「こびとなんて、いないよね」
 
絵本についてのある本の中で、子どもにこのように言われたときにどう返しますか、という問いかけがありました。私は迷わず、「いるんだよ」と答えるはずです。わずかなためらいも見せません。子どもには、それが必要だと思うからですし、また「いる」と言う自分の心にも偽りをもっているつもりもありません。
 
その本の著者も、同意見だと分かったとき、うれしく思いました。男の子3人を絵本で育てた私としては、絵本について生涯考えてきたその人と考えが同じだというのは、自分のしてきたことが間違っていなかったという安心にもなったのです。
 
サンタクロースはいるの? この問いにも、私は同様に答えるでしょう。

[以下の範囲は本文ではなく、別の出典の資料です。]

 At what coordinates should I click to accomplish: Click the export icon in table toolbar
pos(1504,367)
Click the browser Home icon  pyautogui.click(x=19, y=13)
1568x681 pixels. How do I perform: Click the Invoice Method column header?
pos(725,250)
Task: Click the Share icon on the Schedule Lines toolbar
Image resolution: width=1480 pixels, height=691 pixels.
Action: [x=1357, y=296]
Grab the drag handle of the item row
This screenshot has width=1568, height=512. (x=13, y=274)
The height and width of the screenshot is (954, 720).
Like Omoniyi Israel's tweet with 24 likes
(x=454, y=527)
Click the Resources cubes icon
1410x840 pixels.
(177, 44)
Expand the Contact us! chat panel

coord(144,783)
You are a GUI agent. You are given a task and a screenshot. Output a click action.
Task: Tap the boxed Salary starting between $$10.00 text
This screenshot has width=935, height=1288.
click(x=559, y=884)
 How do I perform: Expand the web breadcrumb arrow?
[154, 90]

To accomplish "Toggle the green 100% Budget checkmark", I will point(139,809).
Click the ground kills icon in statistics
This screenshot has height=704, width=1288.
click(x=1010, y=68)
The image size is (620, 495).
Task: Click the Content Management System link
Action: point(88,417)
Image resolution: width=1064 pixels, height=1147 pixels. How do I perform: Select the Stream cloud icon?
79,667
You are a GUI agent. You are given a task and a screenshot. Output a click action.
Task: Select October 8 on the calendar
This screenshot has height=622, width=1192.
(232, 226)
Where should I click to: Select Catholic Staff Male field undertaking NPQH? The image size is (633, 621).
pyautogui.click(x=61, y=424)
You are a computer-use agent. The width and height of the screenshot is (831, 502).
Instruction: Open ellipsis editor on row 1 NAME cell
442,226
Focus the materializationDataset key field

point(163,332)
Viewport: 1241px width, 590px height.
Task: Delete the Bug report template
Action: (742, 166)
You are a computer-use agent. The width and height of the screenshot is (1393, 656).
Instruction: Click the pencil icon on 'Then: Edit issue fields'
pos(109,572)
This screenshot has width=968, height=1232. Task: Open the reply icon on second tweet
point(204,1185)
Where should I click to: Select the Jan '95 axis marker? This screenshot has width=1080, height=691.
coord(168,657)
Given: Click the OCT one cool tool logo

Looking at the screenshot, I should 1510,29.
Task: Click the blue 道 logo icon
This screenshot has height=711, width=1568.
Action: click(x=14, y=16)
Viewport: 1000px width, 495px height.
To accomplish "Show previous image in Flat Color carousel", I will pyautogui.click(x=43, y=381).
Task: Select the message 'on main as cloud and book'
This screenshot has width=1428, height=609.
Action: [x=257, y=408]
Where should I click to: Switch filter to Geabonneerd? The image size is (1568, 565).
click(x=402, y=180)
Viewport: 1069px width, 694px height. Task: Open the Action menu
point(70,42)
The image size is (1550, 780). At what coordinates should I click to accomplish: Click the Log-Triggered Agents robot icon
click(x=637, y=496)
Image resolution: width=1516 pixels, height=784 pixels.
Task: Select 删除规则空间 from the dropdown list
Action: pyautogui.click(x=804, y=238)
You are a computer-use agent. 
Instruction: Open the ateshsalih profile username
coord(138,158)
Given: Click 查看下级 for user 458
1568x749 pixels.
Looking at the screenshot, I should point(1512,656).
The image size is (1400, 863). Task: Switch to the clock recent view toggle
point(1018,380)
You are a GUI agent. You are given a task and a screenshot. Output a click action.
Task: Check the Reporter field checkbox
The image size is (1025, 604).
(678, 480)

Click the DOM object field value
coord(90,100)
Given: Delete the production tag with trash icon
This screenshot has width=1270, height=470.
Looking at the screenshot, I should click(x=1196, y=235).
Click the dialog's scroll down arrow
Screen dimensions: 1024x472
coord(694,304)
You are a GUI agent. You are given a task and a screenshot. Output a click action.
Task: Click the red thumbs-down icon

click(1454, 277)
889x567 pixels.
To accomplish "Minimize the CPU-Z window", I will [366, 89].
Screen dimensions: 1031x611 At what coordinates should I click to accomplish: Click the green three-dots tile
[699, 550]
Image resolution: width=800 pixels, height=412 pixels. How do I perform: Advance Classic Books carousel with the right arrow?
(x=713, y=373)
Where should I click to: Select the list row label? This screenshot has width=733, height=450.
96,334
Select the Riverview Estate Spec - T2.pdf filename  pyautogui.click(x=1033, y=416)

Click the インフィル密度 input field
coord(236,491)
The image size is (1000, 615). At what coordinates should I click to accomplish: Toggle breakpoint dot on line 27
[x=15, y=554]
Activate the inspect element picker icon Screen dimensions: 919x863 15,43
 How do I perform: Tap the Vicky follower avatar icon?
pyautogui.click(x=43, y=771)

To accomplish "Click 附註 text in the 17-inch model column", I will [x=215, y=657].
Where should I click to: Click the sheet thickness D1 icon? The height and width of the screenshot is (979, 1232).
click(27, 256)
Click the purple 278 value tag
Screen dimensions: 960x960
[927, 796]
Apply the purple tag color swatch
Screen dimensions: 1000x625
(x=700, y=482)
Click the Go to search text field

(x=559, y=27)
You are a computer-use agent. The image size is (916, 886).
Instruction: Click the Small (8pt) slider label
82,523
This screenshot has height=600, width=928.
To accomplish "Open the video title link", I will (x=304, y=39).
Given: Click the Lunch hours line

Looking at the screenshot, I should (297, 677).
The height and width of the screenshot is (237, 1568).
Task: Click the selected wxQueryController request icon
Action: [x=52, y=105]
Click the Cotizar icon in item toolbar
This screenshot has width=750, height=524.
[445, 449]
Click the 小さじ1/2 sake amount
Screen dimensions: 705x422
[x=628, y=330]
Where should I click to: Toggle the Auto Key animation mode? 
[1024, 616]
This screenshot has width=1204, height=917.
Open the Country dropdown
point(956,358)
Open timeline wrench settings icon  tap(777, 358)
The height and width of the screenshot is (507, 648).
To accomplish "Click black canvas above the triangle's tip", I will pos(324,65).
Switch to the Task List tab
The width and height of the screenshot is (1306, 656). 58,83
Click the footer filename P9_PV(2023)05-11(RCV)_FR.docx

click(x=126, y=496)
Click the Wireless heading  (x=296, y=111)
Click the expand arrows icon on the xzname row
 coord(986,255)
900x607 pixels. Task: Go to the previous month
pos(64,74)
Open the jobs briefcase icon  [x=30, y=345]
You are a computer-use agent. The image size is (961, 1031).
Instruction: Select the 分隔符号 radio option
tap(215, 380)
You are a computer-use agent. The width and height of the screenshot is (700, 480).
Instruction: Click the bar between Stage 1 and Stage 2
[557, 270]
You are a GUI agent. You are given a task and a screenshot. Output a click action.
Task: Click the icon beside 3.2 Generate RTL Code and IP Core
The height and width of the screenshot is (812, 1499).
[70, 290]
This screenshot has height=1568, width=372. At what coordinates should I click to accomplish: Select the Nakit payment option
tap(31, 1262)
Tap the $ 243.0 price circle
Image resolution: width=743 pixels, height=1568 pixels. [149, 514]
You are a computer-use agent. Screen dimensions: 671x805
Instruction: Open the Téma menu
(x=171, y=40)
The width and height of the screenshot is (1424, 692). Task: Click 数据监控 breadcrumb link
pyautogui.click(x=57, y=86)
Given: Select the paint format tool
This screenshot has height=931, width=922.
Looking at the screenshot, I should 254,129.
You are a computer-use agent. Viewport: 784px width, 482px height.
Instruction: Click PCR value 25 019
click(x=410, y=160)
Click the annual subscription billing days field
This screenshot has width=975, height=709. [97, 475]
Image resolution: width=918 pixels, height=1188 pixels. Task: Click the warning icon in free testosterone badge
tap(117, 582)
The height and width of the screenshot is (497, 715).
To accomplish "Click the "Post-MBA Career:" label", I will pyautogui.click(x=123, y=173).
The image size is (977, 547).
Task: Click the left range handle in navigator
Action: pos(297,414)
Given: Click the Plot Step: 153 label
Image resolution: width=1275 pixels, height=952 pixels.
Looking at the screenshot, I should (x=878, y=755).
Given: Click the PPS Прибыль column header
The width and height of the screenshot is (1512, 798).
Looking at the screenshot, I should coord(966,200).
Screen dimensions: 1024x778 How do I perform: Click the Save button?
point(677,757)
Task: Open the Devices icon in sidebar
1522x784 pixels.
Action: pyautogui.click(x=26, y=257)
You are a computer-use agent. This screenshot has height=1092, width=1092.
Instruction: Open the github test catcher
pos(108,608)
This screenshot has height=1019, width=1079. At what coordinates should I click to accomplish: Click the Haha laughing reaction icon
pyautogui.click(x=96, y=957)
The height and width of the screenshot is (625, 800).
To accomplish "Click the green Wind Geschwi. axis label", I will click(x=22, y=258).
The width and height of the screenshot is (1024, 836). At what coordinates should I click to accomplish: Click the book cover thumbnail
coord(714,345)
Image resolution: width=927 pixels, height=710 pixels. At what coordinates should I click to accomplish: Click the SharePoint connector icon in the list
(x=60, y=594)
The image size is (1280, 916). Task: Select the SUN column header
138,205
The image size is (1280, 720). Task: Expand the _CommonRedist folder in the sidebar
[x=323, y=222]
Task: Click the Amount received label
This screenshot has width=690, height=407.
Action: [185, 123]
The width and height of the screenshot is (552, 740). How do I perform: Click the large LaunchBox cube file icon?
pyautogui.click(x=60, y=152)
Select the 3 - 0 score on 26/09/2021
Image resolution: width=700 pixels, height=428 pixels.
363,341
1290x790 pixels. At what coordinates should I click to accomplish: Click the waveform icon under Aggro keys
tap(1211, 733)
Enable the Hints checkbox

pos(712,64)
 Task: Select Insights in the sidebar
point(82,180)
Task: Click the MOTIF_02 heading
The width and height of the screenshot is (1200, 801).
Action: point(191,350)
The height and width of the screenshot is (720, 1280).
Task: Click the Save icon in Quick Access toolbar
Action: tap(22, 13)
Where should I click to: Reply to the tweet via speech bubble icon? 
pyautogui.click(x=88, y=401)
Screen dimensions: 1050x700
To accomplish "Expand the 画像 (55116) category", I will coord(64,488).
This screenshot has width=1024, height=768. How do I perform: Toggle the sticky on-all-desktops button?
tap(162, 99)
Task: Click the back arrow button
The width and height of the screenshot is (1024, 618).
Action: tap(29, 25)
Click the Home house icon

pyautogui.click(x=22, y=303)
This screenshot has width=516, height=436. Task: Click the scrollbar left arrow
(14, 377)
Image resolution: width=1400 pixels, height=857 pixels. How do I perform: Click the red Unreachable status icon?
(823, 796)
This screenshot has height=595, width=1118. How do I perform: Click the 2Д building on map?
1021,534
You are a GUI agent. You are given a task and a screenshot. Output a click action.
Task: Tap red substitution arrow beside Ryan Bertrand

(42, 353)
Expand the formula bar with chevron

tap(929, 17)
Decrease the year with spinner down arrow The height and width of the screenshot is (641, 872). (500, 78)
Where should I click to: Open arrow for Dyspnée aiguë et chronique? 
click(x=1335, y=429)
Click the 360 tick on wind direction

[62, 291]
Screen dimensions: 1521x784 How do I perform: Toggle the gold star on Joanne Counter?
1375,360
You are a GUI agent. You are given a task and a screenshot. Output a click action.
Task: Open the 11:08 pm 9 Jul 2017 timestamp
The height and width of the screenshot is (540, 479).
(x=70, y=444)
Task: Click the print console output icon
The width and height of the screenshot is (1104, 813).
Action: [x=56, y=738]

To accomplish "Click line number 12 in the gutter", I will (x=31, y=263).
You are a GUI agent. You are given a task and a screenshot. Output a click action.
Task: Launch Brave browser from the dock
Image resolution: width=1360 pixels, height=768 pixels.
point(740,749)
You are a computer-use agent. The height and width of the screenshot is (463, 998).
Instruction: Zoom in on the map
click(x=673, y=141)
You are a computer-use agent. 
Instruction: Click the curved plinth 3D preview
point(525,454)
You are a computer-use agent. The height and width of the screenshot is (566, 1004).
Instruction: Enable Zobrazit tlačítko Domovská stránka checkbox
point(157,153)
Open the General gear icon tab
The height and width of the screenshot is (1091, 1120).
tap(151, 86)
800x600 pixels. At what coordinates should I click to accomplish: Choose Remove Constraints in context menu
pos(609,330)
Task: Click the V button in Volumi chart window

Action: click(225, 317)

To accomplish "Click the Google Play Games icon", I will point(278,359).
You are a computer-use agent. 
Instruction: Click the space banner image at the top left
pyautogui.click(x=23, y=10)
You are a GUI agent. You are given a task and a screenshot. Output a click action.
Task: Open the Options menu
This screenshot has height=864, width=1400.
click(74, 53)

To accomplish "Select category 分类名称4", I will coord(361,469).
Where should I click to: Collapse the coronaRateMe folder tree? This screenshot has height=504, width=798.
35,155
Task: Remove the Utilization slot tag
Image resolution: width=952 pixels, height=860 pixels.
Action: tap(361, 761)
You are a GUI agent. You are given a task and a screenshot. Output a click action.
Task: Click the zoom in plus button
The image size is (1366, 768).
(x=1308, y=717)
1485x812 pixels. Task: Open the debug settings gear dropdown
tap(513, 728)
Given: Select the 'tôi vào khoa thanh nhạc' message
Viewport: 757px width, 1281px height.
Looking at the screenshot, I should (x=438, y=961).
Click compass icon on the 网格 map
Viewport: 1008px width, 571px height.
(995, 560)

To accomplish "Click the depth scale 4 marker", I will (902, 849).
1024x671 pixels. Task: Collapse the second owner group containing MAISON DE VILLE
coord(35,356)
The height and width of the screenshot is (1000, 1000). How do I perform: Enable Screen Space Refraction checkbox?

そのほか、子どもの心の中に芽生えた、目には見えないものの存在概念を、基本的にみな肯定したいのです。
 
そもそも「いる」「ある」とは、どういうことなのでしょうか。
 
「福音と世界」の3月号の中で、永井隆さんのことについての論考がありました。長崎原爆のときに身を挺して働き、多くの著書によって知られる医学者であり、カトリックの信徒です。それはえてして美談として語り継がれますが、その論考では、戦争協力をした責任の部分を追及していました。偉大なことをした人に対しては、しばしばこのような、汚点(よく「黒歴史」と言われるようなこと)が暴かれようとします。マザー・テレサについてさえ、どれだけ悪評やデマが陰で飛び交っていることでしょう。ではこのことが明らかになった故に、これまで永井さんに憧れ、慕っていた人の夢は壊されるのでしょうか。あの永井さんのようになりたい、と学んだり歩んだりしてきた人の一途さは、空しくなるのでしょうか。
 
「ある」とか「ない」とかいう言明を放つのは人間です。人間の判断がそのように定めています。歴史の中で、かつてはそんなものは「ない」と言われていたものが「ある」ようになることは多々あります。発明により開発されてできたものもあれば、ないと思われた自然物や生物が発見される場合もあります。
 
そして「ある」というとき、私はかつて幻想を見ました。存在者は原子からできているといいますが、その原子の内部構造からして、それはいわば「スカスカ」なものです。事物と外部との境界線はどこにあるのか、原子レベルから見れば曖昧なものです。いえ、そこまでいかなくとも、「あなた」はどこまでが「あなた」でしょうか。体の皮膚? それでは口から肛門までの消化器官の内部はどうでしょう。そこは体内に位置しますが、考え方によっては、外部です。「あなた」には属さない空間です。「あなた」は、「あなた」の内部に、「あなた」でないものを抱えて動いています。肺の中も、もちろんそうです。「あなた」として「ある」のは、どこまでなのでしょう。